Status: RESOLVED WORKSFORME
Alias: None
Product: WHATWG
Classification: Unclassified
Component: HTML (show other bugs)
Version: unspecified
Hardware: Other All
: P3 normal
Target Milestone: Unsorted
Assignee: Ian 'Hixie' Hickson
QA Contact: contributor
URL: http://www.whatwg.org/specs/web-apps/...
Whiteboard: registry
Keywords:
Depends on:
Blocks:
 
Reported: 2012-07-20 00:14 UTC by contributor
Modified: 2017-07-21 11:12 UTC (History)
4 users (show)

See Also:


Attachments

Description contributor 2012-07-20 00:14:33 UTC
Specification: http://www.whatwg.org/specs/web-apps/current-work/multipage/semantics.html
Multipage: http://www.whatwg.org/C#charset
Complete: http://www.whatwg.org/c#charset

Comment:
Include a document-conformance requirement for valid encoding information in
the Content-Type headers with a charset param

Posted from: 1.72.6.183 by mike@w3.org
User agent: Mozilla/5.0 (Macintosh; Intel Mac OS X 10_6_8) AppleWebKit/537.1 (KHTML, like Gecko) Chrome/21.0.1180.15 Safari/537.1
Comment 1 Michael[tm] Smith 2012-07-20 00:26:04 UTC
What I mean here is, if a document's Content-Type header does not have a charset parameter at all, but it does specify an encoding using a meta element in the document itself, then that's OK.
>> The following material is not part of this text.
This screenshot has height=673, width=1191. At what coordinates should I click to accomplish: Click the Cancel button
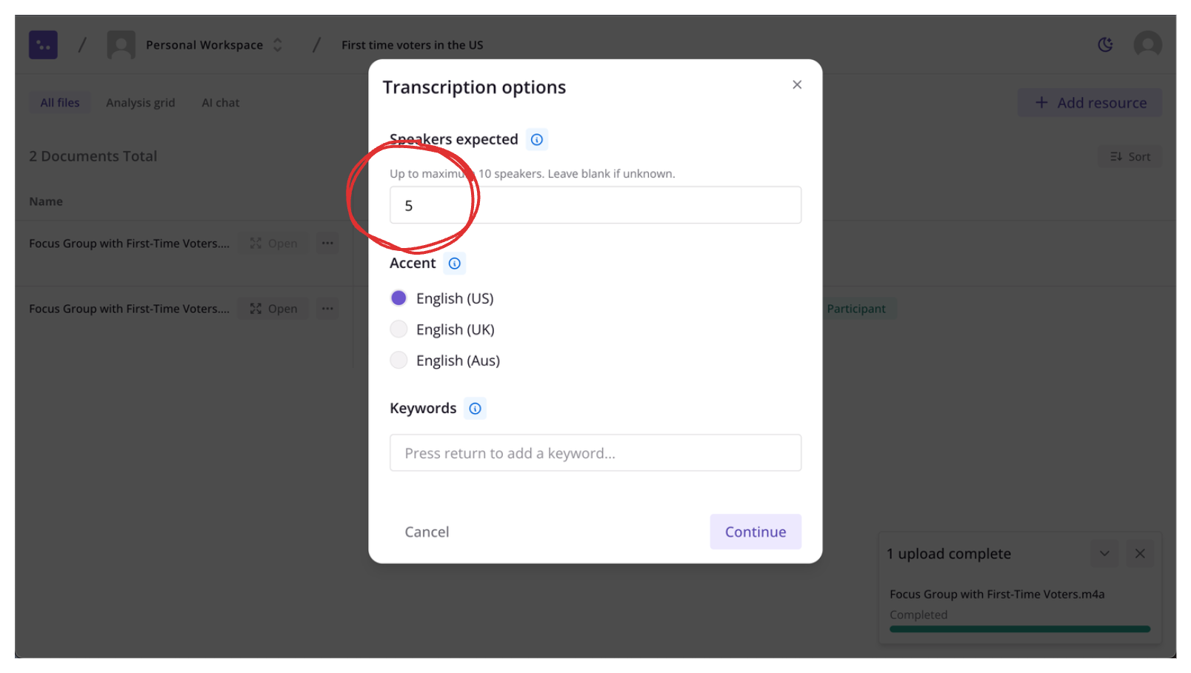427,532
But if a document's Content-Type header has a charset parameter but the value of that parameter is malformed such that a browser will end up ignoring the value, then that should be a document-conformance error.

The page http://greenbytes.de/tech/tc/httpcontenttype/#l-charset-parsing has examples of some Content-Type headers with malformed charset parameters, along with test results for various browsers. Some examples:

  - Content-Type: text/plain; charset = UTF-8  (whitespace around the "=" sign)
  - Content-Type: text/plain; charset='UTF-8' (single-quoted encoding name)
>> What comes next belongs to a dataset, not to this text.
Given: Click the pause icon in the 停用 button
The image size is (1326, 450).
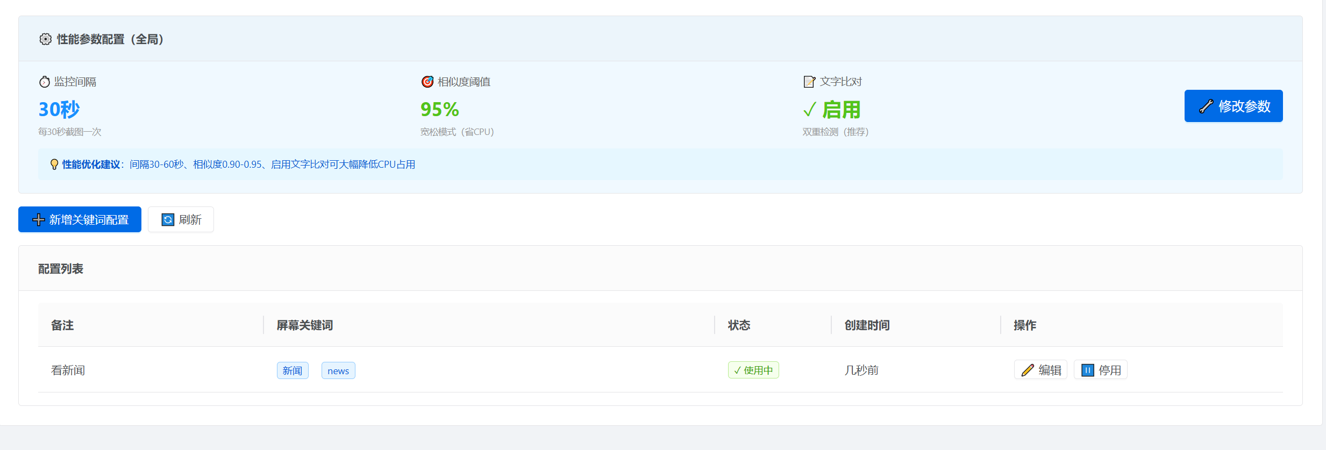Looking at the screenshot, I should pyautogui.click(x=1087, y=370).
I recently added some code to the validator that will cause it to report errors for cases such as those, so it would be helpful to have a clearly stated explicit requirement in the spec to go along with that.
Comment 2 Ian 'Hixie' Hickson 2012-08-25 16:47:39 UTC
Isn't that an HTTP-level conformance error? Why does it need to be a document-level conformance error?
Comment 3 Ian 'Hixie' Hickson 2012-10-31 22:27:01 UTC
hsivonen: MikeSmith tells me he'd like your input on this.
Comment 4 Henri Sivonen 2012-11-01 13:33:44 UTC
text/html owns its charset parameter. So I think it would be appropriate to say that the value must be a label from the Encoding Standard and must be the label of the encoding actually used if the charset parameter is present. That should make bogus values an error.
Comment 5 Ian 'Hixie' Hickson 2012-11-01 22:32:33 UTC
Aah, defining it as part of text/html makes sense, yeah, dunno why I missed that.

Ok, will deal with this in January along with the rest of the MIME registry stuff.
Comment 6 Anne 2017-07-21 11:12:36 UTC
This seems to have gotten fixed along the way.